What the exercise asks: Could you give again exactly, and only, the lines from the one holding "This screenshot has" through the end of the data, both ends included, with pictures left out?

######

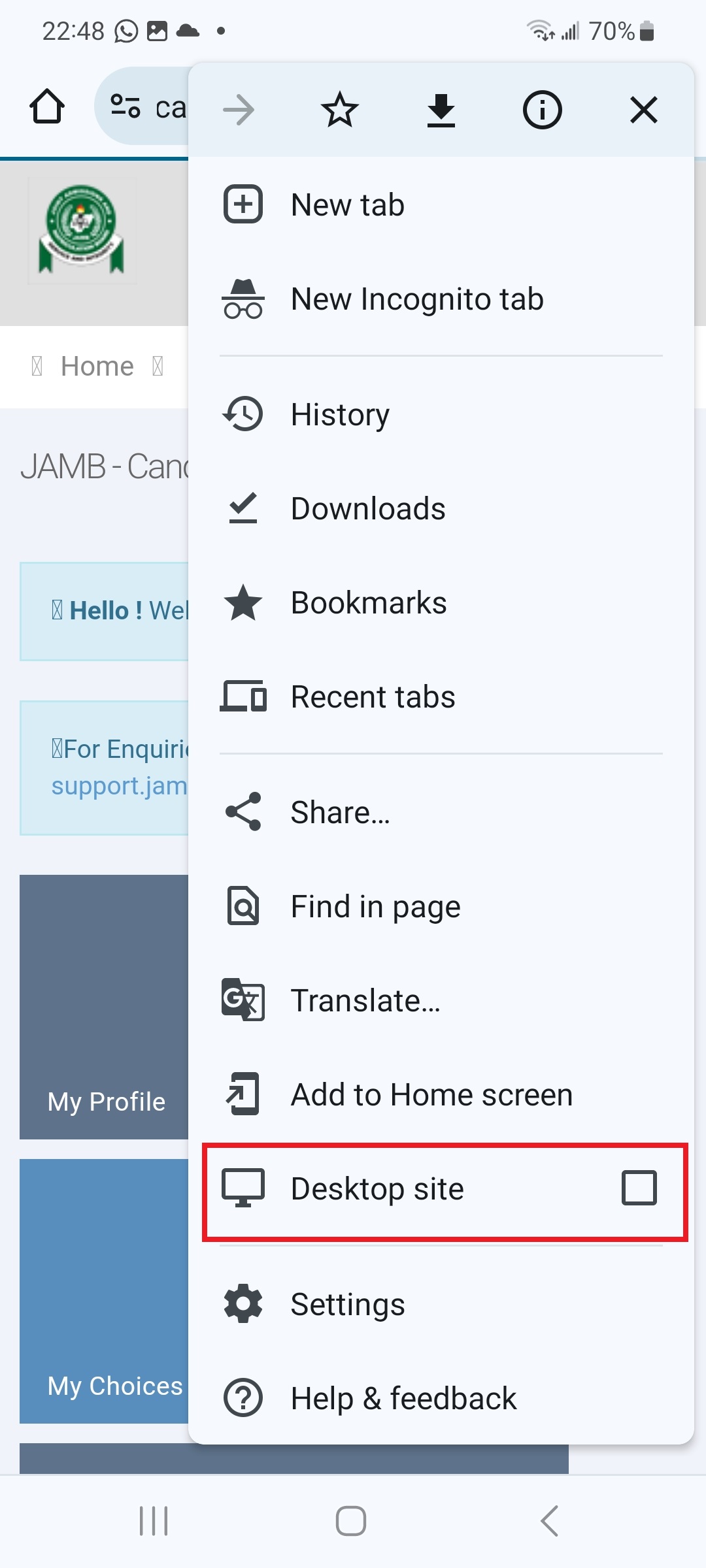Viewport: 706px width, 1568px height.
Task: Open New tab
Action: coord(441,204)
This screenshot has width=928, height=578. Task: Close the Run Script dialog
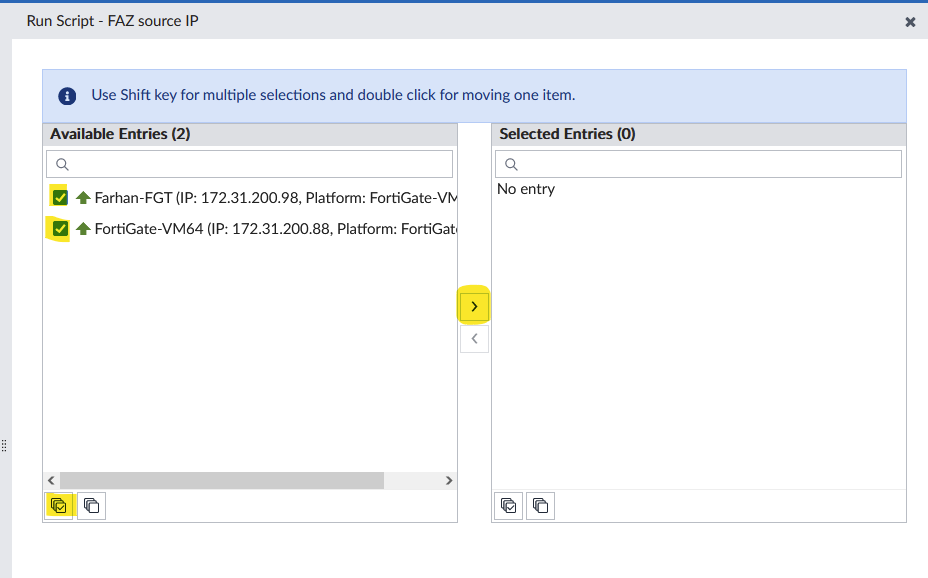coord(910,22)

######

Solution:
This screenshot has width=928, height=578. Task: Close the Run Script dialog
coord(910,22)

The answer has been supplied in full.